→ WORK REQUIRED
Render this sentence from the abstract on platinum electrocatalyst degradation into French: "These materials have been studied extensively in acidic conditions but not in alkaline ones."
DOCUMENT SEGMENT START
Base-Accelerated Degradation of Nanosized Platinum Electrocatalysts

In the pursuit of a hydrogen economy, extensive research has been directed at developing acidic and alkaline hydrogen fuel cells. Such fuel cells often utilize platinum-based catalysts. These materials have been studied extensively in acidic conditions but not in alkaline ones. This focus on acidic systems creates a marked knowledge gap, since recent studies indicate that carbon-supported platinum (Pt/C) electrocatalysts degrade more rapidly in bases than in acids. Addressing this gap, the present work investigates Pt/C degradation at pH 2 and pH 12 using electrochemistry, transmission electron microscopy (TEM), and in situ X-ray absorption spectroscopy (XAS). TEM and XAS reveal accelerated Pt/C degradation at high pH levels, which results in increased Ostwald ripening, Smoluchowski agglomeration, and nanoparticle detachment. These processes are driven by platinum-catalyzed carbon corrosion and the dissolution and redeposition of platinum nanoparticles. Although these processes take place at both low and high pH levels, basic conditions accelerate the degradation. Base-enhanced Pt dissolution and redeposition was assessed in further detail, revealing an oxidation onset reduction of 100 mV in the base; however, there were no significant differences between undissolved Pt oxidation in acid and in base. The results suggest that soluble Pt oxidation products are stabilized in the base instead. These conclusions are important for translating acidbased literature to alkaline conditions.
DOCUMENT SEGMENT END
RECORDED DATA START
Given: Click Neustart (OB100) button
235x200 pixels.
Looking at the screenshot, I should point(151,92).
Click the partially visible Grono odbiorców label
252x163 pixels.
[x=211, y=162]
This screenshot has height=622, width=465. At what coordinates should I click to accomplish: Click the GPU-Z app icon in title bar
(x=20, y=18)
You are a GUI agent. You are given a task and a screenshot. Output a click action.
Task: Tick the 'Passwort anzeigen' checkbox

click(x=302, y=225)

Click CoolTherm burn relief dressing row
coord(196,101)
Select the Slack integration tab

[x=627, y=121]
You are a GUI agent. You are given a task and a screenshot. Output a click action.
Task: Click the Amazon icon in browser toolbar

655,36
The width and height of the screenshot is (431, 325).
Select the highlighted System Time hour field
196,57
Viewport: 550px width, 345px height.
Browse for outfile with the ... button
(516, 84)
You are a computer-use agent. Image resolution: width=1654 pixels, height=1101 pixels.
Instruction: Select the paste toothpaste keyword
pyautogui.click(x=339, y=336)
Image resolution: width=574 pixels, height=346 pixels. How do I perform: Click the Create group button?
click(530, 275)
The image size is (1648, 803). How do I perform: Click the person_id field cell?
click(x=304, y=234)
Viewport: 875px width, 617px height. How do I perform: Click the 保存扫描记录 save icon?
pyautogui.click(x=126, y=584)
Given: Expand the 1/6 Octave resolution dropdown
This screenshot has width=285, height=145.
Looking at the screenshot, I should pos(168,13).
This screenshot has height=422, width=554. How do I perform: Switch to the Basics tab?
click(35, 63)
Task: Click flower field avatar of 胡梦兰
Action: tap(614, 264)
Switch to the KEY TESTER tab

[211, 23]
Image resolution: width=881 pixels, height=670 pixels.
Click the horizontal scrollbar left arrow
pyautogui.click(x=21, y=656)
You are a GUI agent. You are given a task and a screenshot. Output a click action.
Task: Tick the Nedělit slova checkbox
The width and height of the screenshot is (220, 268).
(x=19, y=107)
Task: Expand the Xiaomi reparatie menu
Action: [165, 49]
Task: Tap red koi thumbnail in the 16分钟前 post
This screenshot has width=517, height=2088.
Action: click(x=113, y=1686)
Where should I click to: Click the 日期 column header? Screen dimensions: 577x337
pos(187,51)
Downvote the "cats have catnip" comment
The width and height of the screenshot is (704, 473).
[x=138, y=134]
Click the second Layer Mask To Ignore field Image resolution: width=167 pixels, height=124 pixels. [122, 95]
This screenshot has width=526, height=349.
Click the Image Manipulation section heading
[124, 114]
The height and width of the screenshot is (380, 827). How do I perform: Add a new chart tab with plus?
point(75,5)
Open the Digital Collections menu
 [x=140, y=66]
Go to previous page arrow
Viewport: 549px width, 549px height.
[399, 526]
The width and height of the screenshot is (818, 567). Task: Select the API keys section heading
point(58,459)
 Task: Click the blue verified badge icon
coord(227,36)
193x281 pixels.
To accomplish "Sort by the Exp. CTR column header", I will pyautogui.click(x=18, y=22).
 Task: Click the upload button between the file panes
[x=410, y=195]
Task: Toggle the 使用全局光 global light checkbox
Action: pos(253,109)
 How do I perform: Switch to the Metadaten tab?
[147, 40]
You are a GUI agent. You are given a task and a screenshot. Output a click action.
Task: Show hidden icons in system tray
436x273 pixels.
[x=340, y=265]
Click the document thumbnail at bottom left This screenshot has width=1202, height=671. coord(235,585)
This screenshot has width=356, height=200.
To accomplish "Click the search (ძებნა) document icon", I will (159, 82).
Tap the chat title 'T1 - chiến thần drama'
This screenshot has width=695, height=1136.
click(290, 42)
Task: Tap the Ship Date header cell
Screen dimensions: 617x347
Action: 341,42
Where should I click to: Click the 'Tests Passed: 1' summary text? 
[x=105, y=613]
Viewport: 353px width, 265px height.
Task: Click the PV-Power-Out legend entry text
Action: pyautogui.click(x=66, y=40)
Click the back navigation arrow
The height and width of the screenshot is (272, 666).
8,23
RECORDED DATA END
→ TASK ANSWER
Ces matériaux ont été largement étudiés en milieu acide, mais pas en milieu alcalin.